As expected, an increase of BLA was observed after WAnT in all protocols indicating the vital contribution of anaerobic metabolism to the energy requirements during the exercise test. Despite increase [61] and maintenance [58] of BLA levels are commonly reported after caffeine intake, lower BLA concentration was observed in CAF3 compared to other protocols after five minutes of recovery. Unfortunately, the only lactate analysis performed in the initial phase of recovery does not permit to detect the exact moment with the highest lactate concentration, which makes any inference about the effect of caffeine on lactate production or clearance questionable. In the final phase of post-exercise recovery, we observed higher BLA levels in CAF6 compared to PLA, but the absence of difference between CAF6 and control prevents the attribution of higher blood lactate to caffeine supplementation. Of note, blood lactate reflects the balance between lactate production and clearance and the precise mechanisms that explain the small differences observed in this study is unclear and it may be just a inter day variation of BLA response to exercise, hypothesis previously reported in the literature [62, 63].

Limitations

A major strength of our study is our randomized, crossover design. A limitation of our study is the use of a single, acute bout of WAnT testing. Therefore, we cannot generalize our findings to higher exercise volume conditions, such as multiple WAnT testing, multiple sets of resistance training, interval style workouts. We also cannot generalize our findings to women. The absence of ventilatory, sympathetic activity, and post-exercise blood pressure analysis, variables that influence HRV could also contribute to a better physiological interpretation of our data. We believe that a particular strength of our study was the use of a non-supplemented CON condition in addition an inert PLA and support this contention that a number of between group comparisons in our study were significant vs. the CON, but not the PLA treatments.

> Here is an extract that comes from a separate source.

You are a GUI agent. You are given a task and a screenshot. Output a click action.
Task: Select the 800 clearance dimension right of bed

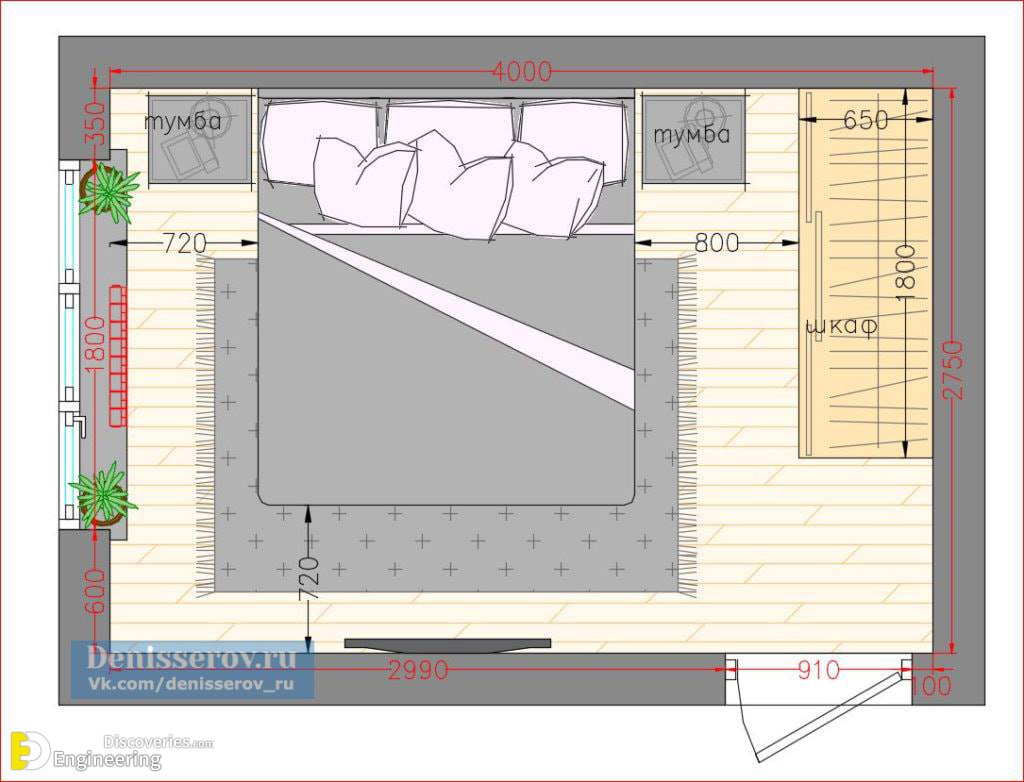click(x=716, y=243)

Lastly, we assessed cardiac parasympathetic reactivation during 35 min of recovery, which limits our conclusions to this time window. However, despite the mentioned limitations, the analysis of autonomic response to different caffeine supplementation dosages on resting and post-exercise conditions adopted in this study adds robust information to current scientific debate about the autonomic effect of caffeine ingestion. The post-exercise time window adopted in this study allow fast and slow parasympathetic reactivation analysis and is within of window of opportunity for sudden death in young observed 30 min after vigorous exercise, which can be partially attributed to post-exercise cardiac autonomic dysfunction [64] and add clinical relevance to our results.

Conclusion

We conclude that caffeine ingestion increases resting cardiac autonomic modulation and accelerates post-exercise autonomic recovery after a bout of anaerobic exercise in recreationally active young men. However, no differences between caffeine doses (3 or 6 mg∙kg− 1) on cardiac autonomic reactivity were observed.